May 10, 2009


I can't say I'm disappointed or deceived at reading in today's CNN e-news that Rupert Murdoch is seeking to put a pricetag on e-news and charge for it. As a matter of fact, the thing that will be charged is "content", which is a far broader concept than just news. It's not only that you'll have to pay to get the news, but you'll also have to pay for anything you'd like to get from the Internet, from anything that belongs to the companies of Mr. Murdoch and any other person who decides to go charging for content. To put it in plain, content is music, images, videos, text, make it a novel, an article, a clipping, a comment, you name it. Everything that happens on the Internet, everything you use the Internet for are basically, or can be labeled as content.

The article says that Mr. Murdoch argues that the Wall Street paper does so well because it charges, so other papers (such as CNN) should as well. The same article argues that truth is that the people who pay for the Wall Street News belong to a different group than the rest. They are rich and their relationship with news are different. The thing is, however, that this is just an example of what capitalism is about: they take something like the Internet, that was built on the idealistic concept of "free information for all", the so called "information highway", but then as people get more and more hooked on it there come the big, fat, capitalist pigs and want to take their share from it. So they can't squeeze that much money from advertizing due to the financial crisis (which was forged by these same greedy pigs), and so they want to reach into the pockets of the people (because tapping their taxmoney to pay astronomical bonuses to their top execitives and to their "foreign partners" (because, really, no one believes that) is not nearly enough now).

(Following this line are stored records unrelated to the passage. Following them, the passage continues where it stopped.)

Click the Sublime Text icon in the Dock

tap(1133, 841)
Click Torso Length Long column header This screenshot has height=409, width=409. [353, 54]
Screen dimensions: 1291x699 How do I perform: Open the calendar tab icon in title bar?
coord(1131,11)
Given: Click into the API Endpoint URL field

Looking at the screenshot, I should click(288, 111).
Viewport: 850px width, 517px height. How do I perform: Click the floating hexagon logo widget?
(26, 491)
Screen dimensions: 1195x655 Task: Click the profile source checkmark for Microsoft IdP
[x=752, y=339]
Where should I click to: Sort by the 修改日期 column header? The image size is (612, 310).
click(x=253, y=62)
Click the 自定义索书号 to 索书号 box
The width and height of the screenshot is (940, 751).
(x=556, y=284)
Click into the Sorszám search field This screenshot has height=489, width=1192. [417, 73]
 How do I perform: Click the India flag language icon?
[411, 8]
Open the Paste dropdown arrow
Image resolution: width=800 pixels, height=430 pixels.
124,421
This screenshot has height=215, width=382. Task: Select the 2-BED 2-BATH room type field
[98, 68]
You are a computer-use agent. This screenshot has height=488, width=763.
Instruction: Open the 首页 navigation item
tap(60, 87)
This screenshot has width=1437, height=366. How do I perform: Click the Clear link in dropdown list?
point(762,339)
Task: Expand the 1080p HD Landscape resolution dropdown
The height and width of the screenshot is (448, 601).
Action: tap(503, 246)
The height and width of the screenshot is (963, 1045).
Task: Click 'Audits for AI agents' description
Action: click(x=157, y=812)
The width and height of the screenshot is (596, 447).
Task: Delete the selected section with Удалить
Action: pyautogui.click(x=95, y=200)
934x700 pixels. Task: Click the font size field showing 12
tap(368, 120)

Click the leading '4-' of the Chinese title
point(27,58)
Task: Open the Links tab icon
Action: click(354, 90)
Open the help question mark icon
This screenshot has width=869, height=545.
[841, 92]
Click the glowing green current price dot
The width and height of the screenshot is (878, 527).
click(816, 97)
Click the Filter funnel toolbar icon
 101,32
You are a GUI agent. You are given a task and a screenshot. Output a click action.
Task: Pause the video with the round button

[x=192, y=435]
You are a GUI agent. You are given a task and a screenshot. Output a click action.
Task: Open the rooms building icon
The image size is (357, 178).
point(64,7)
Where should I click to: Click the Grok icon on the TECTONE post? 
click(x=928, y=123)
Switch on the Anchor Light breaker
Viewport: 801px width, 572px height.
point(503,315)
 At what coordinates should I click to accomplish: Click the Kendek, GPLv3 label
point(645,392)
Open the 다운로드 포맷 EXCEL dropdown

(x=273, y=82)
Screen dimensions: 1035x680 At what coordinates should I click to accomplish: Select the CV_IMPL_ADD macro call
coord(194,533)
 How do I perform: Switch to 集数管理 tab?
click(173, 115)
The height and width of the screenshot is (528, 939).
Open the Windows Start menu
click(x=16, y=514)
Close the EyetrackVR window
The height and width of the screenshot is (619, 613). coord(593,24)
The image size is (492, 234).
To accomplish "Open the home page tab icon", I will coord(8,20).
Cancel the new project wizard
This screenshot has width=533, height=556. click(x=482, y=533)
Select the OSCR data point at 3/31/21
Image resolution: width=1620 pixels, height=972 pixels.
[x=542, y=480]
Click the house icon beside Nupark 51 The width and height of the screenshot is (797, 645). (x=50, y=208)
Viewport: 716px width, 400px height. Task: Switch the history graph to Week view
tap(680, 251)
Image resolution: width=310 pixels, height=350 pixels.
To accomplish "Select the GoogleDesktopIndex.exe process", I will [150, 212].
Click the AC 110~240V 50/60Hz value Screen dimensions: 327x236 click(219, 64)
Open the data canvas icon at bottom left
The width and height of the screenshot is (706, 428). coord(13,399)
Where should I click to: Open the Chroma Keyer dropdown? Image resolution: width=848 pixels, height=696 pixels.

So yes, your "right to know" is no longer a right, but the priviledge of a few. Sure, they have a payroll to pay and laying off their staff is not a feasable solution, but I'm wondering, wouldn't be a solution to lay off part of that fat higher level, where no real job is done, only alleged "decision making", and, of course, heavy duty lobbying.

As things go, I wouldn't be surprised if America became the first place where air started to be charged for. The land of dreams and opportunities has become the land of desperation and abuse.


Anonymous said...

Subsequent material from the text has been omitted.